> Task to carry out
Scan the listing for "square" and copy out each line that has it.

> Given records
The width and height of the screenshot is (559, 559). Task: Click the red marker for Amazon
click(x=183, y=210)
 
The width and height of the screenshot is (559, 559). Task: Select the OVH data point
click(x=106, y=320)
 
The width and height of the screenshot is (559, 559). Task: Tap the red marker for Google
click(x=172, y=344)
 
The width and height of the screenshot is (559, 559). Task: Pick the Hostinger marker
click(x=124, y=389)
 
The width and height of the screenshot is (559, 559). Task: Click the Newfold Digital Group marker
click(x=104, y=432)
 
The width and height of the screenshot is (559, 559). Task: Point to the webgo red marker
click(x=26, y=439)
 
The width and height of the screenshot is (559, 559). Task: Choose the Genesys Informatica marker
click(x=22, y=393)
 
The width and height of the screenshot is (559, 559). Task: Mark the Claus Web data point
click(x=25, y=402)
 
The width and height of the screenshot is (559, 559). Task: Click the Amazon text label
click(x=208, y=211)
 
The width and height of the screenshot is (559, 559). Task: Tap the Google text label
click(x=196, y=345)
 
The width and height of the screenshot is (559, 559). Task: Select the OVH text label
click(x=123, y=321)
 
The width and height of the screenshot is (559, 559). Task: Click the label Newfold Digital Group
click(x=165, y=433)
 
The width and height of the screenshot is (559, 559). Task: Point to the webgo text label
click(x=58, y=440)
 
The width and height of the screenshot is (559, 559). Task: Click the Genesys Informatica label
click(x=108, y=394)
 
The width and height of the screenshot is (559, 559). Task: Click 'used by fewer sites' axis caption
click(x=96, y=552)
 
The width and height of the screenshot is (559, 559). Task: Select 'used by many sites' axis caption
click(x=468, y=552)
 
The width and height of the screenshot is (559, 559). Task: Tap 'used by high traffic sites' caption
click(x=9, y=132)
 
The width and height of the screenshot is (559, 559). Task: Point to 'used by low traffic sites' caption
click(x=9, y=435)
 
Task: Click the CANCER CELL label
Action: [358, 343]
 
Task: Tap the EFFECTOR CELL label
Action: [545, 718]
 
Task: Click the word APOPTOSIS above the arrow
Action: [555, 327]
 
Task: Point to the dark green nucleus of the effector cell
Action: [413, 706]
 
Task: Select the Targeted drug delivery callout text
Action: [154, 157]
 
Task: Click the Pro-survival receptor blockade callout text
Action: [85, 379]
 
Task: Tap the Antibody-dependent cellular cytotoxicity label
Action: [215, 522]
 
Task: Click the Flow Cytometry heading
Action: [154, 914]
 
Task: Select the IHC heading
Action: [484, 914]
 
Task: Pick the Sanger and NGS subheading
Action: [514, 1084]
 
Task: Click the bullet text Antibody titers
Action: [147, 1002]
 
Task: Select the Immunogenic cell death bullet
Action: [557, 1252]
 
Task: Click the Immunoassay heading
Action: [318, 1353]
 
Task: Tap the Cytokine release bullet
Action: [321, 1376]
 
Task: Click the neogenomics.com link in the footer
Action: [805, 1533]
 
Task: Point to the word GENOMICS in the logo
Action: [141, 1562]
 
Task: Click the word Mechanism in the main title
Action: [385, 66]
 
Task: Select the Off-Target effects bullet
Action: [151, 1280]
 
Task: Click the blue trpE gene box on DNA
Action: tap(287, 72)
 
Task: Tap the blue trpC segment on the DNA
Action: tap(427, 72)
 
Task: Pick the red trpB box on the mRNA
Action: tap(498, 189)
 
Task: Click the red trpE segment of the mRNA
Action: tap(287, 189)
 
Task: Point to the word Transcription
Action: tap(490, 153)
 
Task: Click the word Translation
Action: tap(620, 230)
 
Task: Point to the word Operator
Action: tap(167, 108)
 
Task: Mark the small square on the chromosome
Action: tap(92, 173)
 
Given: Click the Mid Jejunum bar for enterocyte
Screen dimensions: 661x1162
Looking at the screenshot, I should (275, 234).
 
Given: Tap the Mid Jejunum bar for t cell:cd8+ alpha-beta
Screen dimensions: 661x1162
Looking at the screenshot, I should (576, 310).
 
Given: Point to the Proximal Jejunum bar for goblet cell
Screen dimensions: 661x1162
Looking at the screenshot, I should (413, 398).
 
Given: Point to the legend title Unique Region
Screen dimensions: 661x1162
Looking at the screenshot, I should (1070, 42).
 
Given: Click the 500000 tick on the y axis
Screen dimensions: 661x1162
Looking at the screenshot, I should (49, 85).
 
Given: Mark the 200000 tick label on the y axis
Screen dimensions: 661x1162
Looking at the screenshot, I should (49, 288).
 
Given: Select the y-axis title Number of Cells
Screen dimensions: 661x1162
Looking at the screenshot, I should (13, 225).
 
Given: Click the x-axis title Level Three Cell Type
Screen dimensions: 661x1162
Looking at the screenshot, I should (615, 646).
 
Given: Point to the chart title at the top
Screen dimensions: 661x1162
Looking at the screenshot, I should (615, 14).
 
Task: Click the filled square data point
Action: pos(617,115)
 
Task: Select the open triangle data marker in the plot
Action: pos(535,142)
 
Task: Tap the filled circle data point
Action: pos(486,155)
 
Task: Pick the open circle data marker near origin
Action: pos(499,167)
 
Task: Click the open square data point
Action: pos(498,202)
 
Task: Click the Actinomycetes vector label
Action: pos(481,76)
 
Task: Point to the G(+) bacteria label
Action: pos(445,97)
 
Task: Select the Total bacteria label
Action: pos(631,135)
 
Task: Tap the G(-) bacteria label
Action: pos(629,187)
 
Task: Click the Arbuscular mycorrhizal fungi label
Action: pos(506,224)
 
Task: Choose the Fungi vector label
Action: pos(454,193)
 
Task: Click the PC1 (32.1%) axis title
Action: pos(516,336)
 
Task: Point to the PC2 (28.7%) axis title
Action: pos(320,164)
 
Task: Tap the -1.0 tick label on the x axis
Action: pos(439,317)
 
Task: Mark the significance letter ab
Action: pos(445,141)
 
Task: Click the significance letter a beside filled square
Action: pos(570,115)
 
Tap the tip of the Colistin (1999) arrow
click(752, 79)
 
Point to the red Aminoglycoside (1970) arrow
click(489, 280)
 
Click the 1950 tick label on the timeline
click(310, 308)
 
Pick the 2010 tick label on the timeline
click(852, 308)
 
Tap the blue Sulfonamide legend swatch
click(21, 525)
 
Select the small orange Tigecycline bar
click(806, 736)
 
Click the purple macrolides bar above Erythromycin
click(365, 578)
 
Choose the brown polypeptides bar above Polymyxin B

> Exercise solution
Task: Mark the small square on the chromosome
Task: Click the filled square data point
Task: Click the open square data point
Task: Click the significance letter a beside filled square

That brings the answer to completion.